§ Exercise: Each entry below has to be written out again without any change.

Stored records:
>>

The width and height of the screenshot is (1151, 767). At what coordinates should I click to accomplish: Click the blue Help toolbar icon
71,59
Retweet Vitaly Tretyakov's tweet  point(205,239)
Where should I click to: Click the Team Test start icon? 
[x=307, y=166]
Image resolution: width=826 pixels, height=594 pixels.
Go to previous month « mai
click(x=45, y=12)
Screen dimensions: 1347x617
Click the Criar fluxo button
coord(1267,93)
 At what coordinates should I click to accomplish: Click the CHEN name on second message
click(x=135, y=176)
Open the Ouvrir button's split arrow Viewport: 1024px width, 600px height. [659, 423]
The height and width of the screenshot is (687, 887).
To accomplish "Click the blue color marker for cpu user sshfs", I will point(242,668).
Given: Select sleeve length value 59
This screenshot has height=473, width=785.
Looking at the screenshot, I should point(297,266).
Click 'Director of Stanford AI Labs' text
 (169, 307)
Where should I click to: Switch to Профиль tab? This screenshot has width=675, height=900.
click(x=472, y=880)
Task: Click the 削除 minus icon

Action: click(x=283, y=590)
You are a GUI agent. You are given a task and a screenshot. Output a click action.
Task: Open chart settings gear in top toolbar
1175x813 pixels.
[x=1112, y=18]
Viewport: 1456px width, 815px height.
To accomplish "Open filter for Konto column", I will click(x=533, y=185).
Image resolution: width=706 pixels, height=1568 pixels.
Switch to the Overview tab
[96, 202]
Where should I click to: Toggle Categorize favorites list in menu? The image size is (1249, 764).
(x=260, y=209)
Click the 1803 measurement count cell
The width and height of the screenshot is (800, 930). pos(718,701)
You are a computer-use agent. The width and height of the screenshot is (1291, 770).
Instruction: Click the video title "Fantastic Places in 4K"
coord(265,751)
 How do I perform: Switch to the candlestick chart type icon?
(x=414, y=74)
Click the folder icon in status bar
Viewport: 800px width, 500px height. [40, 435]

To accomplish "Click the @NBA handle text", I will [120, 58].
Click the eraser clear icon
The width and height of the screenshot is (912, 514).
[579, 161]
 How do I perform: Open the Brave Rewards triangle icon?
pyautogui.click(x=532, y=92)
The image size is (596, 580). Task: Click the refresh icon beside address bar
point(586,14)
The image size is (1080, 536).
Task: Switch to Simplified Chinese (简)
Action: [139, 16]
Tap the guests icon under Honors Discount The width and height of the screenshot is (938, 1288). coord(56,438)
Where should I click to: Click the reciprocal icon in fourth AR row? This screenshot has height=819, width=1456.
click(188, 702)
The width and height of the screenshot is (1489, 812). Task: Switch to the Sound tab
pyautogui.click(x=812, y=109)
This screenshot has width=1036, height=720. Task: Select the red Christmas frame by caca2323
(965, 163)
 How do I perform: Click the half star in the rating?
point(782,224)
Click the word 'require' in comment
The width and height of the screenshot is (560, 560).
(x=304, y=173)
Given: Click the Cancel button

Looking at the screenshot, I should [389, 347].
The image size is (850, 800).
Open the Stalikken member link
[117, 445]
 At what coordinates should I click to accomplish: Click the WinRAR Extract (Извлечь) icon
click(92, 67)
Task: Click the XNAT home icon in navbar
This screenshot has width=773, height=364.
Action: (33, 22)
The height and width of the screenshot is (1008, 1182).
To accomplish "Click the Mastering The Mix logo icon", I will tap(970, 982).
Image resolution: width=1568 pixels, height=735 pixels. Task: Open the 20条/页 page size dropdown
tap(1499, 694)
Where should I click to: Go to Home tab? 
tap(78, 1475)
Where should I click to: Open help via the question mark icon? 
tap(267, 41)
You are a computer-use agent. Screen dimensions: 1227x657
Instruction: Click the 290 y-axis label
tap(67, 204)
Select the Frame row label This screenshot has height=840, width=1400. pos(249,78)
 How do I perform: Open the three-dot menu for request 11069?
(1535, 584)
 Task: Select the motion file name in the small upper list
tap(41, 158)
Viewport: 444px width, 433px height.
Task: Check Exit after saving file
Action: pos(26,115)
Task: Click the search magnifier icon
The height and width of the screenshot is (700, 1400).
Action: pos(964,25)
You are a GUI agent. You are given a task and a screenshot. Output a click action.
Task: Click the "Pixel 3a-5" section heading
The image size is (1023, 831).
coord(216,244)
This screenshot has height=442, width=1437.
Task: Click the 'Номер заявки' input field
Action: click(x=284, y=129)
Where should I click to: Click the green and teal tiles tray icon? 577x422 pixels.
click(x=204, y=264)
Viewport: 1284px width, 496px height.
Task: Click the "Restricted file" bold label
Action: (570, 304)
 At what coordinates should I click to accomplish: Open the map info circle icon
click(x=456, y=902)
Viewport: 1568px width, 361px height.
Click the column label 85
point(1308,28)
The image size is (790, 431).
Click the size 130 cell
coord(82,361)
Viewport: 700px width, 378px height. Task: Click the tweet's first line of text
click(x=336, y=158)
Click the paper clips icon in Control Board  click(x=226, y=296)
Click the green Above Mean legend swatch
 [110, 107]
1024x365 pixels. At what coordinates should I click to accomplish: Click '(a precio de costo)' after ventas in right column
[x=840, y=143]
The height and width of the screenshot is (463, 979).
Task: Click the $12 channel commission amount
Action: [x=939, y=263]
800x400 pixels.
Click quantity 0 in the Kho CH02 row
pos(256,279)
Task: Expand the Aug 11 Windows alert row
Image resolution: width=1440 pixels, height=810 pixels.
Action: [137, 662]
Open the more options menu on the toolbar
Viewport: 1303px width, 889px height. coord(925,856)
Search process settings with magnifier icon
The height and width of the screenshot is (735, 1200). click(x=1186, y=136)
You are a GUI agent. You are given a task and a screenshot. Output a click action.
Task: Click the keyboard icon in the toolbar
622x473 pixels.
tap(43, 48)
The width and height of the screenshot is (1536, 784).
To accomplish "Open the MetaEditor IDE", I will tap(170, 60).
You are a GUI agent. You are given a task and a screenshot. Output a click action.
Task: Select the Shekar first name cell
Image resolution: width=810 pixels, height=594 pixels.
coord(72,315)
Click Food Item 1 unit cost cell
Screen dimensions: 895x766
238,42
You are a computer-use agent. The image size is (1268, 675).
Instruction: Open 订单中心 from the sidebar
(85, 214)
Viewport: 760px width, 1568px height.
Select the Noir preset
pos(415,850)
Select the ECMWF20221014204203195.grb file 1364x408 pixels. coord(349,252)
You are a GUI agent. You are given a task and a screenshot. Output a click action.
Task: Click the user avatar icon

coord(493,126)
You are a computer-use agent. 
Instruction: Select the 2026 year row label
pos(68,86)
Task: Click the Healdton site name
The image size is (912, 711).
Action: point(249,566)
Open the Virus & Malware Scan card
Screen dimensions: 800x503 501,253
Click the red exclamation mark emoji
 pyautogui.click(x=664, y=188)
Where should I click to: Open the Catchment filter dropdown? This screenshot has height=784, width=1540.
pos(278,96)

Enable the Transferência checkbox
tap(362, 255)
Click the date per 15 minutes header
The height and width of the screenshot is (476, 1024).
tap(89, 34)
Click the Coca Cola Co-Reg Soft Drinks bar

<<

§ Response area:
The width and height of the screenshot is (1151, 767). At what coordinates should I click to accomplish: Click the blue Help toolbar icon
71,59
Retweet Vitaly Tretyakov's tweet  point(205,239)
Where should I click to: Click the Team Test start icon? 
[x=307, y=166]
Image resolution: width=826 pixels, height=594 pixels.
Go to previous month « mai
click(x=45, y=12)
Screen dimensions: 1347x617
Click the Criar fluxo button
coord(1267,93)
 At what coordinates should I click to accomplish: Click the CHEN name on second message
click(x=135, y=176)
Open the Ouvrir button's split arrow Viewport: 1024px width, 600px height. [659, 423]
The height and width of the screenshot is (687, 887).
To accomplish "Click the blue color marker for cpu user sshfs", I will point(242,668).
Given: Select sleeve length value 59
This screenshot has height=473, width=785.
Looking at the screenshot, I should point(297,266).
Click 'Director of Stanford AI Labs' text
 (169, 307)
Where should I click to: Switch to Профиль tab? This screenshot has width=675, height=900.
click(x=472, y=880)
Task: Click the 削除 minus icon

Action: click(x=283, y=590)
You are a GUI agent. You are given a task and a screenshot. Output a click action.
Task: Open chart settings gear in top toolbar
1175x813 pixels.
[x=1112, y=18]
Viewport: 1456px width, 815px height.
To accomplish "Open filter for Konto column", I will click(x=533, y=185).
Image resolution: width=706 pixels, height=1568 pixels.
Switch to the Overview tab
[96, 202]
Where should I click to: Toggle Categorize favorites list in menu? The image size is (1249, 764).
(x=260, y=209)
Click the 1803 measurement count cell
The width and height of the screenshot is (800, 930). pos(718,701)
You are a computer-use agent. The width and height of the screenshot is (1291, 770).
Instruction: Click the video title "Fantastic Places in 4K"
coord(265,751)
 How do I perform: Switch to the candlestick chart type icon?
(x=414, y=74)
Click the folder icon in status bar
Viewport: 800px width, 500px height. [40, 435]

To accomplish "Click the @NBA handle text", I will [120, 58].
Click the eraser clear icon
The width and height of the screenshot is (912, 514).
[579, 161]
 How do I perform: Open the Brave Rewards triangle icon?
pyautogui.click(x=532, y=92)
The image size is (596, 580). Task: Click the refresh icon beside address bar
point(586,14)
The image size is (1080, 536).
Task: Switch to Simplified Chinese (简)
Action: [139, 16]
Tap the guests icon under Honors Discount The width and height of the screenshot is (938, 1288). coord(56,438)
Where should I click to: Click the reciprocal icon in fourth AR row? This screenshot has height=819, width=1456.
click(188, 702)
The width and height of the screenshot is (1489, 812). Task: Switch to the Sound tab
pyautogui.click(x=812, y=109)
This screenshot has width=1036, height=720. Task: Select the red Christmas frame by caca2323
(965, 163)
 How do I perform: Click the half star in the rating?
point(782,224)
Click the word 'require' in comment
The width and height of the screenshot is (560, 560).
(x=304, y=173)
Given: Click the Cancel button

Looking at the screenshot, I should [389, 347].
The image size is (850, 800).
Open the Stalikken member link
[117, 445]
 At what coordinates should I click to accomplish: Click the WinRAR Extract (Извлечь) icon
click(92, 67)
Task: Click the XNAT home icon in navbar
This screenshot has width=773, height=364.
Action: (33, 22)
The height and width of the screenshot is (1008, 1182).
To accomplish "Click the Mastering The Mix logo icon", I will tap(970, 982).
Image resolution: width=1568 pixels, height=735 pixels. Task: Open the 20条/页 page size dropdown
tap(1499, 694)
Where should I click to: Go to Home tab? 
tap(78, 1475)
Where should I click to: Open help via the question mark icon? 
tap(267, 41)
You are a computer-use agent. Screen dimensions: 1227x657
Instruction: Click the 290 y-axis label
tap(67, 204)
Select the Frame row label This screenshot has height=840, width=1400. pos(249,78)
 How do I perform: Open the three-dot menu for request 11069?
(1535, 584)
 Task: Select the motion file name in the small upper list
tap(41, 158)
Viewport: 444px width, 433px height.
Task: Check Exit after saving file
Action: pos(26,115)
Task: Click the search magnifier icon
The height and width of the screenshot is (700, 1400).
Action: pos(964,25)
You are a GUI agent. You are given a task and a screenshot. Output a click action.
Task: Click the "Pixel 3a-5" section heading
The image size is (1023, 831).
coord(216,244)
This screenshot has height=442, width=1437.
Task: Click the 'Номер заявки' input field
Action: click(x=284, y=129)
Where should I click to: Click the green and teal tiles tray icon? 577x422 pixels.
click(x=204, y=264)
Viewport: 1284px width, 496px height.
Task: Click the "Restricted file" bold label
Action: (570, 304)
 At what coordinates should I click to accomplish: Open the map info circle icon
click(x=456, y=902)
Viewport: 1568px width, 361px height.
Click the column label 85
point(1308,28)
The image size is (790, 431).
Click the size 130 cell
coord(82,361)
Viewport: 700px width, 378px height. Task: Click the tweet's first line of text
click(x=336, y=158)
Click the paper clips icon in Control Board  click(x=226, y=296)
Click the green Above Mean legend swatch
 [110, 107]
1024x365 pixels. At what coordinates should I click to accomplish: Click '(a precio de costo)' after ventas in right column
[x=840, y=143]
The height and width of the screenshot is (463, 979).
Task: Click the $12 channel commission amount
Action: [x=939, y=263]
800x400 pixels.
Click quantity 0 in the Kho CH02 row
pos(256,279)
Task: Expand the Aug 11 Windows alert row
Image resolution: width=1440 pixels, height=810 pixels.
Action: [137, 662]
Open the more options menu on the toolbar
Viewport: 1303px width, 889px height. coord(925,856)
Search process settings with magnifier icon
The height and width of the screenshot is (735, 1200). click(x=1186, y=136)
You are a GUI agent. You are given a task and a screenshot. Output a click action.
Task: Click the keyboard icon in the toolbar
622x473 pixels.
tap(43, 48)
The width and height of the screenshot is (1536, 784).
To accomplish "Open the MetaEditor IDE", I will tap(170, 60).
You are a GUI agent. You are given a task and a screenshot. Output a click action.
Task: Select the Shekar first name cell
Image resolution: width=810 pixels, height=594 pixels.
coord(72,315)
Click Food Item 1 unit cost cell
Screen dimensions: 895x766
238,42
You are a computer-use agent. The image size is (1268, 675).
Instruction: Open 订单中心 from the sidebar
(85, 214)
Viewport: 760px width, 1568px height.
Select the Noir preset
pos(415,850)
Select the ECMWF20221014204203195.grb file 1364x408 pixels. coord(349,252)
You are a GUI agent. You are given a task and a screenshot. Output a click action.
Task: Click the user avatar icon

coord(493,126)
You are a computer-use agent. 
Instruction: Select the 2026 year row label
pos(68,86)
Task: Click the Healdton site name
The image size is (912, 711).
Action: point(249,566)
Open the Virus & Malware Scan card
Screen dimensions: 800x503 501,253
Click the red exclamation mark emoji
 pyautogui.click(x=664, y=188)
Where should I click to: Open the Catchment filter dropdown? This screenshot has height=784, width=1540.
pos(278,96)

Enable the Transferência checkbox
tap(362, 255)
Click the date per 15 minutes header
The height and width of the screenshot is (476, 1024).
tap(89, 34)
Click the Coca Cola Co-Reg Soft Drinks bar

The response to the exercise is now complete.